Dataset records

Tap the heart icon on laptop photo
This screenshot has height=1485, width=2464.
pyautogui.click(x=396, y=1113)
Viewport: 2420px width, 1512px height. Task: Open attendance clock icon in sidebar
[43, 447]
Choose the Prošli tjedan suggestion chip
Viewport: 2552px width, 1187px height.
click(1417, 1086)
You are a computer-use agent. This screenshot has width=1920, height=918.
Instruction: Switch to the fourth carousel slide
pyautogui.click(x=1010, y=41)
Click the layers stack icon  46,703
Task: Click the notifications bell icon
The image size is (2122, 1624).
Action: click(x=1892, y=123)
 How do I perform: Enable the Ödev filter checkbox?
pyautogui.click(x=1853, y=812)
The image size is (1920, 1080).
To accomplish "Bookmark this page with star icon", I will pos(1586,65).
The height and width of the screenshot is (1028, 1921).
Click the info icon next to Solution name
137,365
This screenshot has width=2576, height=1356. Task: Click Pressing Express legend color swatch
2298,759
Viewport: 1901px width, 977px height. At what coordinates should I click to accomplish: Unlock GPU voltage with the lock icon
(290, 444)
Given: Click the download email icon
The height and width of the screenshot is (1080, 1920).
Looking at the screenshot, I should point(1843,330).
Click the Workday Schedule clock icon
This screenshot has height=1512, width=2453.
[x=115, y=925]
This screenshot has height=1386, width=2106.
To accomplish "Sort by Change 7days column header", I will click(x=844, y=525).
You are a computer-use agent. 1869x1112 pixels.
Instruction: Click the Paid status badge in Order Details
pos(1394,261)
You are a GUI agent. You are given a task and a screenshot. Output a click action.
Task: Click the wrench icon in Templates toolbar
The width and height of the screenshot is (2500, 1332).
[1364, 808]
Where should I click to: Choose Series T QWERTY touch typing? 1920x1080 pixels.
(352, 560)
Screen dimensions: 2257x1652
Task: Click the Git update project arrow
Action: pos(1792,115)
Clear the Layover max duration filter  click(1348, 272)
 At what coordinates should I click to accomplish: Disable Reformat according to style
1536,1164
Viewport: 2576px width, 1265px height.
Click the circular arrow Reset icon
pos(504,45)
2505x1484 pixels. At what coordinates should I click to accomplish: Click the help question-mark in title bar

* Task to complete:
Write out the records in full, word for word.

* Response to this exercise:
Tap the heart icon on laptop photo
This screenshot has height=1485, width=2464.
pyautogui.click(x=396, y=1113)
Viewport: 2420px width, 1512px height. Task: Open attendance clock icon in sidebar
[43, 447]
Choose the Prošli tjedan suggestion chip
Viewport: 2552px width, 1187px height.
click(1417, 1086)
You are a computer-use agent. This screenshot has width=1920, height=918.
Instruction: Switch to the fourth carousel slide
pyautogui.click(x=1010, y=41)
Click the layers stack icon  46,703
Task: Click the notifications bell icon
The image size is (2122, 1624).
Action: click(x=1892, y=123)
 How do I perform: Enable the Ödev filter checkbox?
pyautogui.click(x=1853, y=812)
The image size is (1920, 1080).
To accomplish "Bookmark this page with star icon", I will pos(1586,65).
The height and width of the screenshot is (1028, 1921).
Click the info icon next to Solution name
137,365
This screenshot has width=2576, height=1356. Task: Click Pressing Express legend color swatch
2298,759
Viewport: 1901px width, 977px height. At what coordinates should I click to accomplish: Unlock GPU voltage with the lock icon
(290, 444)
Given: Click the download email icon
The height and width of the screenshot is (1080, 1920).
Looking at the screenshot, I should point(1843,330).
Click the Workday Schedule clock icon
This screenshot has height=1512, width=2453.
[x=115, y=925]
This screenshot has height=1386, width=2106.
To accomplish "Sort by Change 7days column header", I will click(x=844, y=525).
You are a computer-use agent. 1869x1112 pixels.
Instruction: Click the Paid status badge in Order Details
pos(1394,261)
You are a GUI agent. You are given a task and a screenshot. Output a click action.
Task: Click the wrench icon in Templates toolbar
The width and height of the screenshot is (2500, 1332).
[1364, 808]
Where should I click to: Choose Series T QWERTY touch typing? 1920x1080 pixels.
(352, 560)
Screen dimensions: 2257x1652
Task: Click the Git update project arrow
Action: pos(1792,115)
Clear the Layover max duration filter  click(1348, 272)
 At what coordinates should I click to accomplish: Disable Reformat according to style
1536,1164
Viewport: 2576px width, 1265px height.
Click the circular arrow Reset icon
pos(504,45)
2505x1484 pixels. At what coordinates should I click to accomplish: Click the help question-mark in title bar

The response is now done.